::: DATA EXTRACTS :::

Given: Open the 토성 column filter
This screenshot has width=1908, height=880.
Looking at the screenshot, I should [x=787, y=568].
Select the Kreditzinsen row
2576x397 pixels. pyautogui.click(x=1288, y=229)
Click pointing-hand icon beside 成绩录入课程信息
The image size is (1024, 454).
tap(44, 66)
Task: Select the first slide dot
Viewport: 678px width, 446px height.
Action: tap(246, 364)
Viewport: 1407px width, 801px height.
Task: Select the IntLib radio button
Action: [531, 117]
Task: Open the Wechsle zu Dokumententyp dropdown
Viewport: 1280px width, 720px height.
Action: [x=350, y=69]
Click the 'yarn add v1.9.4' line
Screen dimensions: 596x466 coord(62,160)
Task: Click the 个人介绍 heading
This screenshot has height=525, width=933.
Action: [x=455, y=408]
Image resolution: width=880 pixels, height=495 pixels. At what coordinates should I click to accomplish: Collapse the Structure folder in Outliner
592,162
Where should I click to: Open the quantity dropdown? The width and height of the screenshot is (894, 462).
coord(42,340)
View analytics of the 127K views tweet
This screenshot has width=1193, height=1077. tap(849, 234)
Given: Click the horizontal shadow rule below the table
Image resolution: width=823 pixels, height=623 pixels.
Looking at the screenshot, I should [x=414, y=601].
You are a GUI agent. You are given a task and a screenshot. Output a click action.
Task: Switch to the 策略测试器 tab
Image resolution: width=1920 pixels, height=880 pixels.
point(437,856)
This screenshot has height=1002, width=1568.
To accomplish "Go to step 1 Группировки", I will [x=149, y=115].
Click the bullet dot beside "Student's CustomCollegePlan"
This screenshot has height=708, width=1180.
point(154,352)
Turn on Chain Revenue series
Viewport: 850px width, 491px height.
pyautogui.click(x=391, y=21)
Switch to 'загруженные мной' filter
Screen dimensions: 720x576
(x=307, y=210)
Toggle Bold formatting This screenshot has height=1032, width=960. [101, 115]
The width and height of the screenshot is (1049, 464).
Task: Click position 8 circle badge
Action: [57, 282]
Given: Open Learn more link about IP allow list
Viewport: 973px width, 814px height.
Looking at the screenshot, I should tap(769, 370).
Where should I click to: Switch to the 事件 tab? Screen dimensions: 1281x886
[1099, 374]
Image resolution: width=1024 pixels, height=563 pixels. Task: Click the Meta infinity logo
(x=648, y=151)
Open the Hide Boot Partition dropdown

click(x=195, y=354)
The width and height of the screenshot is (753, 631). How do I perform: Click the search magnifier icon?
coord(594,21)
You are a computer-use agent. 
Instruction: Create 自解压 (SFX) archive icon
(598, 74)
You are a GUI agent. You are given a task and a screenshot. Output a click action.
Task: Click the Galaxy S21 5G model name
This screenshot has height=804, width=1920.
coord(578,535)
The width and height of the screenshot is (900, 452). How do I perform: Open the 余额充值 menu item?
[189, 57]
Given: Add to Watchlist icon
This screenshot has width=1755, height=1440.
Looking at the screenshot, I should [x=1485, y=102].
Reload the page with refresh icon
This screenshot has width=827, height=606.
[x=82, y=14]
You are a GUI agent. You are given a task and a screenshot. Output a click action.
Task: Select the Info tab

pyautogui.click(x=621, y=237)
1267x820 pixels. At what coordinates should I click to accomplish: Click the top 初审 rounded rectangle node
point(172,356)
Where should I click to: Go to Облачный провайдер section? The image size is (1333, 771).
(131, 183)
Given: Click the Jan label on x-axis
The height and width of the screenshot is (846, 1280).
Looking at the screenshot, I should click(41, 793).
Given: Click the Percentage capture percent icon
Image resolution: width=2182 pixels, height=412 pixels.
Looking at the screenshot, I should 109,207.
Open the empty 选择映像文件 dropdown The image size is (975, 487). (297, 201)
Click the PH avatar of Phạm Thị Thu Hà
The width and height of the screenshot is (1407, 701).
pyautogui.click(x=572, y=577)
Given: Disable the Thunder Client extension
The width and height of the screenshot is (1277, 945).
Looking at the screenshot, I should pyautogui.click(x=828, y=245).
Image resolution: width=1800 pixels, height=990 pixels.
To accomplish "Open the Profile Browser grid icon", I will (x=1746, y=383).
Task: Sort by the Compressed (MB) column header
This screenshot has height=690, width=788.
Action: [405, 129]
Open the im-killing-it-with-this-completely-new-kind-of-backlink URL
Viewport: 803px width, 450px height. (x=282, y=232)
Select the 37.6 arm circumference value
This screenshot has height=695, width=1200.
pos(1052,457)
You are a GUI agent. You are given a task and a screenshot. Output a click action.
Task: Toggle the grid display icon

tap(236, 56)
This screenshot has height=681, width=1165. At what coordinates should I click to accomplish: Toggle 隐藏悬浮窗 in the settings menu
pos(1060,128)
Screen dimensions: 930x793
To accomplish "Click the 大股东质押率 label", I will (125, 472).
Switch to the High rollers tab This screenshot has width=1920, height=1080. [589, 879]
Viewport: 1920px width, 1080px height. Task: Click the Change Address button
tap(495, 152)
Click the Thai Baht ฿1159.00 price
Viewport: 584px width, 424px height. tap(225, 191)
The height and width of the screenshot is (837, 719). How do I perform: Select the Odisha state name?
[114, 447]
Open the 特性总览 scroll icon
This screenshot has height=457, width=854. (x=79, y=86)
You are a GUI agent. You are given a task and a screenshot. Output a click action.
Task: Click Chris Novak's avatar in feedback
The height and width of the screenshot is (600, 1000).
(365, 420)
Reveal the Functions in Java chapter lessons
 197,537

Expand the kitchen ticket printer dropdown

:::

-- PROBLEM DETAILS --
Every line above that holds the string "will" should be copied out.

-- SOLUTION --
To accomplish "Go to step 1 Группировки", I will [x=149, y=115].
To accomplish "Open the Profile Browser grid icon", I will (x=1746, y=383).
To accomplish "Click the 大股东质押率 label", I will (125, 472).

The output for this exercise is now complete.